La voix retentit à nouveau. Était-ce un reproche qu'on lui adressait ? Il lui sembla soudain que l'air autour de lui devenait menaçant. Était-il allé trop loin ? Le sentiment de confiance et d'invulnérabilité qui l'habitait se morcelait et son corps devint plus lourd à porter.

— J'ai parcouru le monde comme vous me l'avez demandé, se défendit Kenzo. J'ai conté les histoires sur la naissance du monde et l'origine des étoiles. Je vous ai honoré dans vos sanctuaires, du plus petit autel de la forêt des chênes jusqu'au temple suprême de l'Awayuri. J'ai invoqué votre mémoire et ravivé vos existences auprès des mortels. Mais j'ignore encore ce qui se trouve derrière les nuages…

Cette dernière phrase avait été lâchée comme une supplique. Un murmure adressé au vent et perdu dans l'immensité. Kenzo savait qu'elle ne trouverait pas d’échos.

— Dites-moi ! Je dois savoir ce qui se cache par-delà les nuages !

— … aître…

Une autre voix. Différente, plus douce. Elle semblait chargée d’inquiétude et d'angoisse. De remords et de chagrins. Mais cette voix lui était familière.

Il retrouva son corps d'adulte et cela lui parut normal. Soudain animé par des certitudes dont il ignorait les origines, il plongea sa main dans les brumes et empoigna fermement ce qu'il y trouvât. C’était chaud et doux. Ce n'était pas un esprit, ni même l’une de ces facétieuses créatures de lumière qui tournoyaient gracieusement autour de lui. C’était plus important. Il le savait. Il avait attrapé la réponse.

Un hoquet de surprise et de sanglot troubla sa perception. La brume se dissipa et un flou de lumière aveugla son champ de vision.

— … aître... aller… ien …

La voix était proche. Toujours aussi familière. Toujours angoissée.

Kenzo ouvrit les yeux et découvrit autour de lui un monde qu'il connaissait. Face à lui, une enfant effrayée au visage larmoyant. Il la tenait fermement par le poignet et ce qui la faisait visiblement souffrir. Les idées se remirent laborieusement en place dans son esprit. Il sentit la tiédeur de ses larmes sur ses joues tandis que son cœur était en proie à un tourment qu'il peinait à contenir.

— Maître, répéta la petite voix.
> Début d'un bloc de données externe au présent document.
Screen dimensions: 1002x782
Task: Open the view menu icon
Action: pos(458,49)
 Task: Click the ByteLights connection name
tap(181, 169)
Vous allez bien ? Vous pleurez maître ! Vous allez bien ? insista-t-elle désemparée et inquiète.

Kenzo relâcha aussitôt son étreinte. Il avait retrouvé suffisamment de lucidité à présent.

— Excuse-moi Erin. Je t’ai fait mal ?

La jeune fille secoua vigoureusement la tête. Elle mentait. Son poignet était rouge et son bras tremblait malgré ses efforts pour le dissimuler. Kenzo, inspira profondément et se redressa sur sa couche. Il dévisagea sa jeune apprentie qui faisait de gros efforts pour rester impassible malgré sa douleur et ses angoisses. Quel pitoyable spectacle avait-il dû lui donner. Mais qu’importe. Les esprits lui avaient parlé. Ils lui avaient montré le chemin. Erin était la clé. Cette clé si précieuse à ses yeux mais qui lui permettrait un jour de découvrir ce qui se cache par-delà les nuages.